No single company dominates contributions. AWS contributes approximately 30%, other organisations 70%. That distribution prevents single-vendor control.
Cloud Provider Commitment
AWS shows long-term commitment to Valkey in ElastiCache. Google Cloud positions Memorystore Valkey as standard Redis-compatible offering. Microsoft Azure added Valkey support in 2024.
No cloud provider maintains dual Redis/Valkey support, suggesting Valkey as the primary path forward.
What Could Derail Valkey
Fragmentation risk if the community splits on direction is mitigated by governance structure. If Redis Inc reverted to BSD, some enterprises might return—unlikely given AGPLv3 Redis 8.0.
Risk assessment: Low. Linux Foundation governance and multi-company backing provide stability.
For a complete understanding of the broader open source licensing crisis, including how this pattern emerged from MongoDB to Redis and what might come next, explore our comprehensive content hub on infrastructure licensing wars.
FAQ
Can I use Redis 7.2 indefinitely without migrating?
Yes, Redis 7.2.x remains BSD-licensed and can be used indefinitely. However, Redis Inc stopped providing security updates for Redis 7.2 after March 2024, so you’ll need to self-patch vulnerabilities or migrate to Valkey (which continues Redis 7.2.x security support).
Will Valkey support Redis Cluster?
Yes, Valkey fully supports Redis Cluster mode for horizontal scaling across multiple nodes. Cluster functionality is part of Redis 7.2 protocol compatibility that Valkey maintains.
What Redis Enterprise features are missing from Valkey?

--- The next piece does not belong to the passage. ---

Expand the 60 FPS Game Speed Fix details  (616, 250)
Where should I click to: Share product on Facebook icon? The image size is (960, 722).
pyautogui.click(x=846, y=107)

Valkey doesn’t include proprietary Redis Enterprise features like Active-Active Geo-Distribution, Redis on Flash (RoF), or Auto-Tiering. However, cloud providers offer equivalent features through their managed services (for example, AWS Global Datastore for ElastiCache).
How do I join the Valkey community?
Join Valkey development through GitHub (github.com/valkey-io/valkey), participate in monthly community calls, join the #valkey channel on CNCF Slack, or subscribe to the valkey-dev mailing list.
Does Valkey work with existing Redis client libraries?
Yes, all Redis client libraries (redis-py, node-redis, Jedis, StackExchange.Redis, etc.) work with Valkey without modification due to full Redis protocol compatibility. Simply change the connection string to point to Valkey endpoint.
Is Valkey slower than Redis because it’s a fork?
No, independent benchmarks show Valkey performs 16-37% faster than Redis 8.0 on key operations. Forks can outperform originals when the community contributes optimisations like AWS’s Async I/O Threading (3x throughput improvement).
What’s the difference between Valkey and KeyDB?
KeyDB is a separate Redis fork (created 2019) focused on multithreading. Valkey is newer (2024), has broader ecosystem backing (Linux Foundation, AWS, Google), and aims for protocol compatibility while adding community-driven features. Both are BSD-licensed Redis alternatives.
Does Valkey support Redis modules like RedisJSON?
Valkey supports Redis modules that are open source. RedisJSON, RediSearch, and other modules changed to RSALv2 (proprietary) and aren’t compatible with Valkey. The community is developing open source alternatives for popular module functionality.
How much does it cost to migrate to Valkey?
Migration cost depends on approach. Replication-based migration costs minimal downtime (seconds to minutes). Managed service migrations (ElastiCache, Memorystore) often have zero migration cost and offer 20% ongoing savings. Self-managed migrations require engineering time for testing and execution.